Despite battling a nagging ankle injury he sustained during the season, Bluiett had yet another stellar campaign his junior year. This season marked a career-high in points for Bluiett, who dropped a whopping 40 points in the Crosstown Shootout against Cincinnati. He once again led the Musketeers in scoring increasing his average point total to 18.5 points per game.
Xavier’s tournament hopes looked bleak after the Musketeers dropped six out of their last seven contests to finish the season. However, Xavier went onto defeat the No. 2 seed Butler in the Big East Tournament. This proved to be a deciding factor for Xavier, who was selected as a No. 11 seed in the big dance. In the Big Dance, Bluiett went on a tear scoring 21 points, 29 points, and 25 points in the upsets against the No. 6 seed Maryland, the No. 3 seed Florida State and the No. 2 seed Arizona. After the best season of his career at the time, the speculation was that Bluiett would leave Xavier to fully declare for the NBA Draft, but once again, he returned for unfinished business in his fourth and final season as a Musketeer.
And to an extent, he received closure for that unfinished business being the spark plug to arguably Xavier’s best team ever, leading them to its first-ever Big East regular-season title. In his senior season, Bluiett put up some of his best offensive numbers in a Xavier uniform: 19.3 points per game and 676 total points.

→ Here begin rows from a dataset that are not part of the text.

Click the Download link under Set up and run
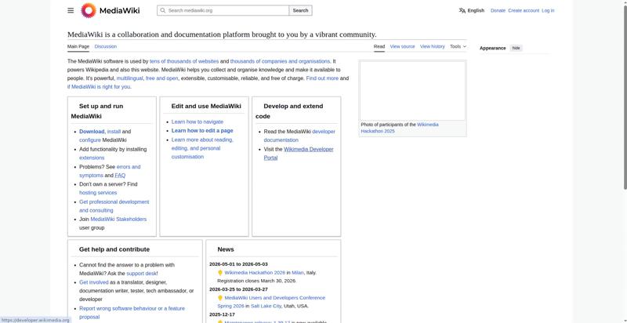Viewport: 627px width, 323px height. 91,131
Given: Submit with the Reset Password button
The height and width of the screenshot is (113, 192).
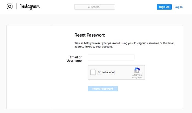Looking at the screenshot, I should 103,89.
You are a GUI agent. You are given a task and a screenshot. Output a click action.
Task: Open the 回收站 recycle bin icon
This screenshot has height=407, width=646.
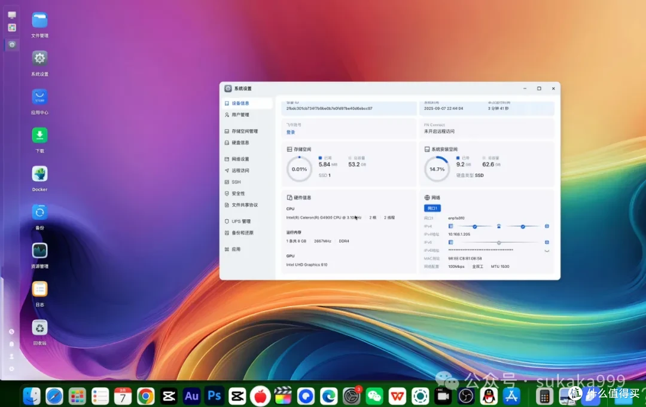pos(39,328)
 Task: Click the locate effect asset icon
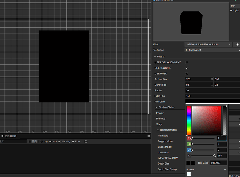tap(237, 45)
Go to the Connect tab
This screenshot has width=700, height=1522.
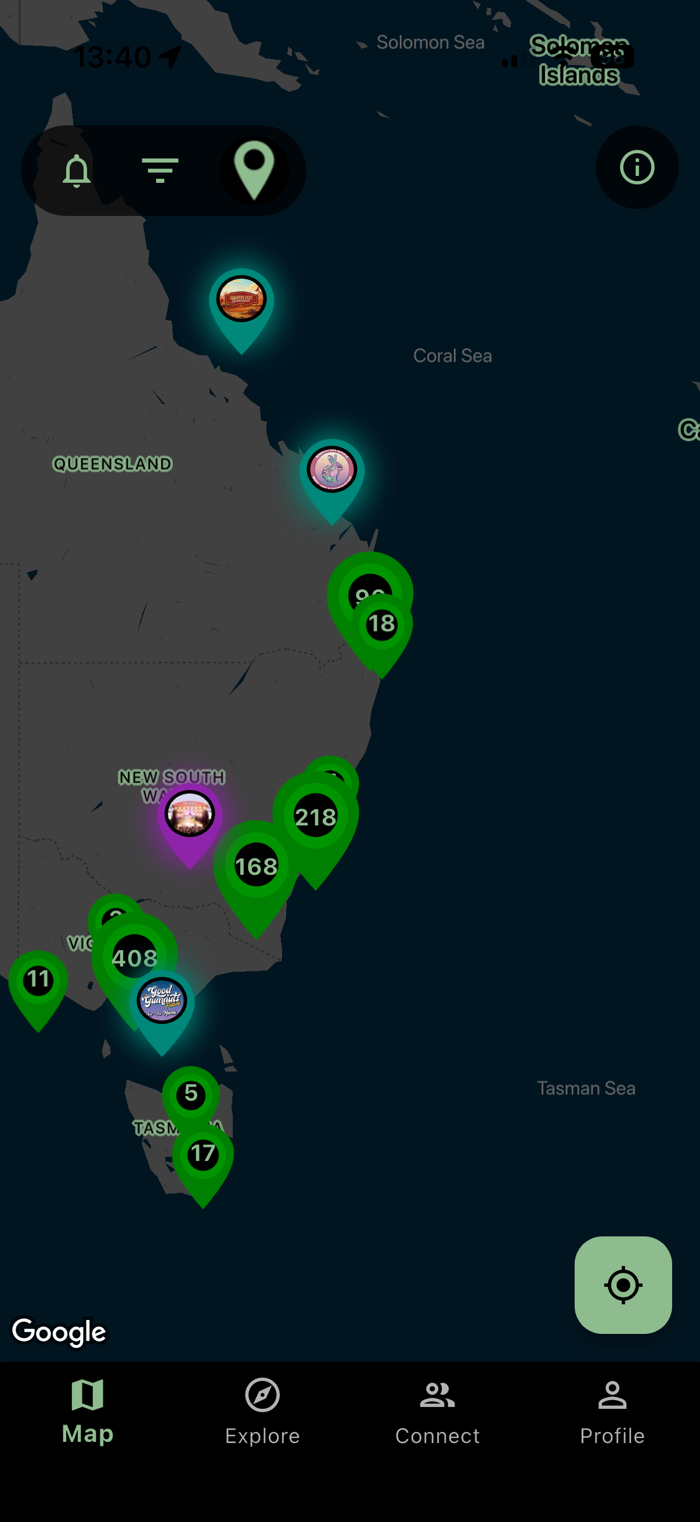click(x=437, y=1412)
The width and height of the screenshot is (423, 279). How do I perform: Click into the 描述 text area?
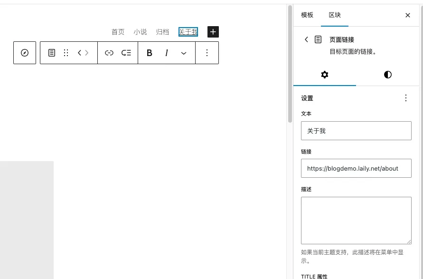pyautogui.click(x=356, y=221)
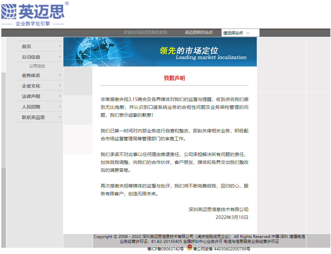
Task: Click the arrow beside 人员招聘
Action: tap(60, 107)
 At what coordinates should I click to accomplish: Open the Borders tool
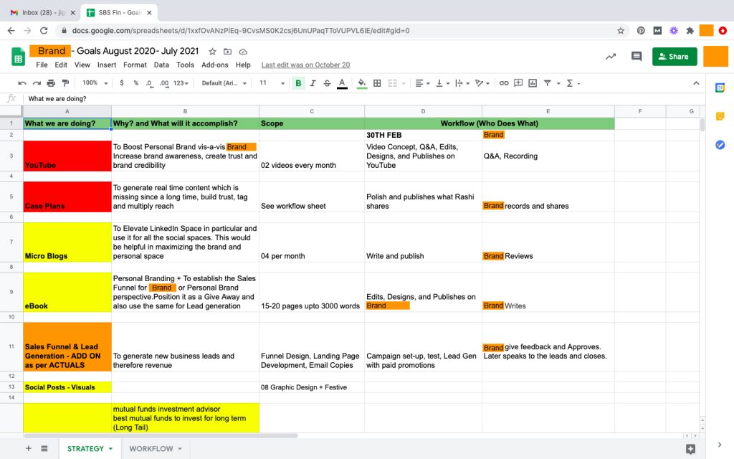coord(378,83)
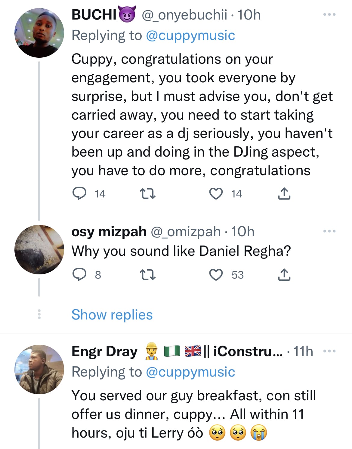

Deservedly so, Bluiett ended his career racking up numerous personal accolades. For the third consecutive year, he was named to the All-Big East First Team. Most importantly, he became a member of the 2,000 point club and ended his career as the program’s second all-time leading scorer with 2,261 points. That tally is behind a nearly unattainable mark set by another Xavier great in Byron Larkin with 2,696 total points. During his senior campaign, Bluiett became first all-time in program history in three-pointers made (319) and in a single season (105).
Bluiett’s career stats are extremely telling of his time spent in a Xavier uniform. He averaged nearly 16 points per game and grabbed five rebounds per game throughout his career. Better yet, his play was marked by an innate degree of unselfishness and efficiency; He averaged just under 12 shots per game over a four-year span and shot 43 percent from the field and 38 percent from deep.
Known for his quick release and prolific penchant for scoring the basketball, Bluiett was a dangerous marksman from beyond the three-point line. In fact, half of his shots taken throughout the course of his Xavier career were taken from long range. He was also a workhorse for Xavier, starting 135 games in 142 possible games.
In the hearts of Xavier students and fans alike, No. 5 will never be forgotten. His impact on the program went well beyond his domination of the hardwood and as time goes on, he will be remembered as one of the most successful players ever to don the Xavier jersey. Perhaps his legacy will be stamped with another career milestone: becoming a member of the Xavier Hall of Fame. One thing is for certain, however—Trevon Bluiett is truly a one-of-a-kind player and players like that don’t come around too often.